Köyceğiz Gölü’nün korunması için Havzası’nın da korunması gerekir. Konunun gerçek ve çok önemli bir ekosistem koruması olarak ele alınması ve bölgede yaşayan insanların varlığının devam ettirilmesi anlam ve kapsamında değerlendirilmesi gerekmektedir [19].
KÖYCEĞİZ-DALYAN ÖZEL ÇEVRE KORUMA BÖLGESİ
Türkiye, biyoçeşitliliğin korunması amacıyla birçok uluslararası sözleşmelere taraf olmuştur. Bu sözleşmeler neticesinde doğal alanların ve bu alanlardaki kültürel ve tarihi mirasın yok olmaması, gelecek nesillere bozulmamış bir biyolojik miras, kültürel ve tarihi değerler ile yaşanabilir, sağlıklı, temiz bir çevre bırakmak amacıyla bir korunan alan tipi “Özel Çevre Koruma Bölgeleri” ilan edilmiştir [20].
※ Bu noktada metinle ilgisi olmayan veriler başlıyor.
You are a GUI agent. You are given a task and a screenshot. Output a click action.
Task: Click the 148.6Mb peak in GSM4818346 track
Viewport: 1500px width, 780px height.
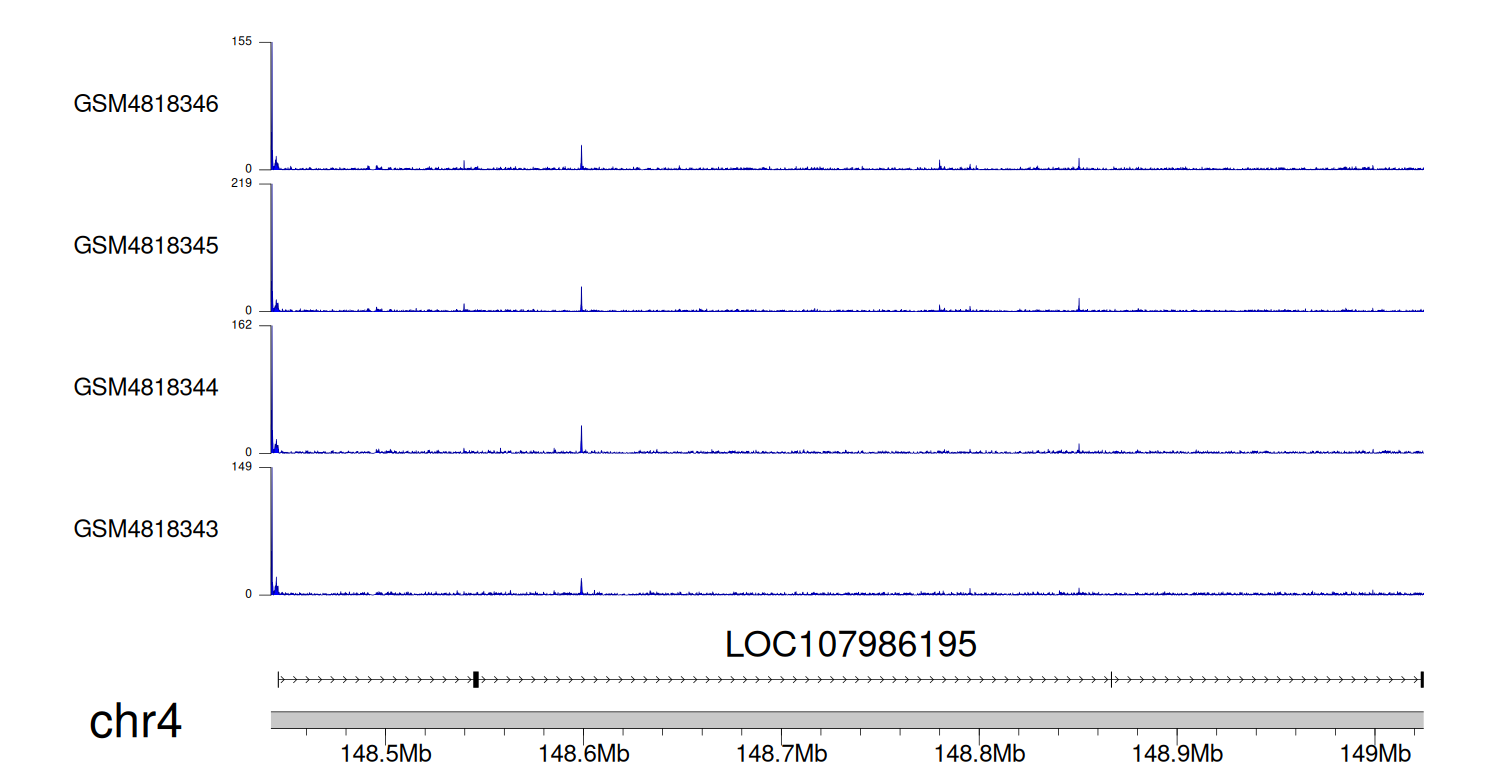coord(581,158)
ÖÇKB; tarihi, doğal, kültürel ve benzeri değerler açısından bütünlük gösteren ve gerek ülke gerekse dünya ölçeğinde ekonomik değeri olan alanlardır. Marmara Denizi ve Adaları ÖÇK kirliliği önleme, diğerleri turizm amaçlıdır. Köyceğiz ÖÇK alanı, Köyceğiz ilçesi ve buna bağlı 4 belde 13 mahalleden oluşmaktadır [20].
Şekil 26
Turizm ve çevre ilişkisinin üç önemli yönü bulunmaktır:
-Doğal arazi yapısı, bitkisel örtü, doğal hayvan toplulukları, göller, akarsular, arkeolojik tarihi özelliği olan yerleşimler ve alanlar ile kültürel dokuyu yansıtan yapılar çekici olmaktadır.
-İnsanlar tarafından oluşturulan fiziksel çevresini; altyapı, üstyapılar, yapısal ve bitkisel peyzaj düzenlemeleri oluşturmaktadır.
-Bir alan üzerindeki turizm gelişimleri ve alandaki bazı çevresel kullanımlar.
Turizmin yararlarına karşı faaliyetlerinin artışı, henüz doğal ve kültürel özelliklerini yitirmemiş bölgeleri kısa dönemli ekonomik çıkar için tahrip edebilmektedir. Flora ve fauna çeşitliliğine zarar vermekte, kirliliğe yol açmakta, erozyon yaratmakta ve doğal kaynakları olumsuz olarak etkilemektedir.
Olumsuz etkiler
Su, hava ve gürültü kirliliği
Atık sorunu
Ekolojik bozulmalar
Çevresel tehlikeler
Arkeolojik ve tarihi yerlerin tahrip edilmesi
Arazi kullanım sorunlarıdır.
Köyceğiz-Dalyan Özel Koruma Çevre Bölgesi sınırları oluşturulurken, sadece turizm potansiyeli olan alan ele alınmış, oysa doğal ve biyoçeşitliliğin korunması için, biyoçeşitliliği besleyen su havzası su bölümü çizgileri dikkate alınmalıdır. Aksi taktirde koruma sağlanmış olmaz [21].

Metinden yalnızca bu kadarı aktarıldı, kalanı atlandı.